Tuesday 18 January 2011

Fricassee of Left-Over Chicken with Grapes

Traditionally a fricassee is made from boiled chicken but I thought I'd give it a try with my left-over roast chicken. I was also curious to experiment with using grapes and the result was rather yummy. The recipe below should be enough for four people.

350 g left-over organic or free range chicken, deboned and skin removed
1 small red onion, finely chopped
2 garlic cloves, finely chopped
250 ml whipping cream
2 handfuls of mixed red and white seedless grapes, halved
pinch of freshly grated nutmeg
freshly ground black pepper
sea salt
fresh parseley or coriander for serving, if at hand

1. Heat the olive oil in a heavy oven-proof saucepan (I used my Le Creuset) and sautee the onion and garlic until soft.
2. Add the chicken and grapes. Season with salt and pepper.
3. Pour in the cream and season with nutmeg.
4. Bring to the boil, stirring occasionally to prevent from sticking. Check the seasoning.
5. Then remove from the heat, cover with a lid and cook in the oven at gas mark 5/200° C for 20-30 minutes or until the sauce is bubbling and the meat is piping hot.
6. Serve with rice.

Variation:
1. You could simply heat the fricassee on the stove. I decided to place it in the oven so it would be ready at the same time as the rice.

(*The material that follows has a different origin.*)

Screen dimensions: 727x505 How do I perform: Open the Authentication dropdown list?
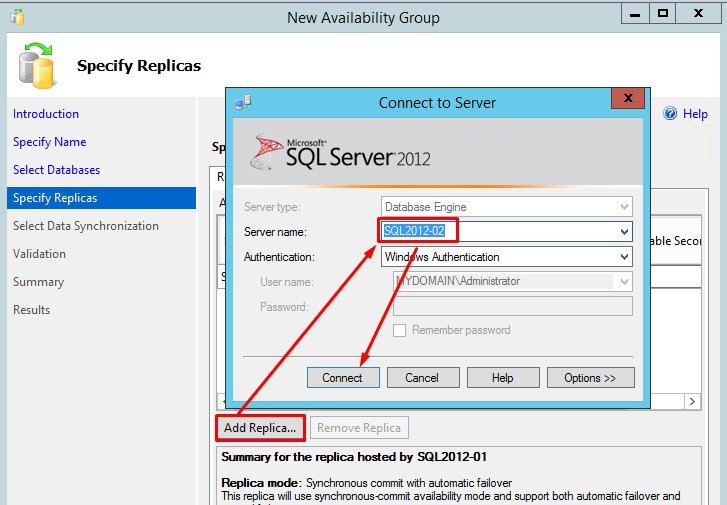coord(624,257)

2. Try adding a teaspoon or two of capers, a tradional fricassee ingredient.

Parsnip Soup with Grated Apple

This is quite a thick and filling soup. You may have to add more stock or water to use it as a starter.


1 kg parsnips, peeled and diced
250 g potatoes, peeled and diced
1 tsp coriander seeds, ground very finely
1 tsp cumin seeds, ground very finely
1.75 l vegetable stock
1 onion, chopped
3-4 garlic cloves, chopped
1 small red chilli, chopped
pinch of saffron, optional
extra virgin olive oil
freshly ground black pepper
freshly grated apple

1. Heat the oil in a large saucepan and sautee the onion, garlic and chilli over a medium heat for 2-3 minutes.
2. Add the spices and sautee for another couple of minutes.
3. Add the parsnip and potato and mix until coated with the spices. Season with pepper
4. Add the stock and saffron, if used, bring to the boil, then simmer for 10 minutes until the vegetables are soft.
5. Puree and serve each portion with a heaped tbsp of freshly grated apple.

Cream of Spinach Soup

This is a superfast, tasty and healthy soup. The spinach can be substituted with watercress or rocket.


1/2 l vegetable stock
1 red onion or shallotte, very finely chopped
1 garlic clove, very finely chopped
200-250 g spinach, optionally coarsely chopped
freshly ground black pepper
pinch of freshly ground nutmeg
sea salt to taste
extra virgin olive oil
crème fraîche or Greek-style yoghurt

1. Heat about 1 tbsp of olive oil, add the onion and garlic and stir over a medium heat until soft.
2. Add the spinach and coat with the onion-garlic mix. Season with black pepper and nutmeg.
3. Add boiling stock and turn of the heat. When the spinach is wilted, puree, check the seasoning and serve with a little crème fraîche or Greek-style yoghurt.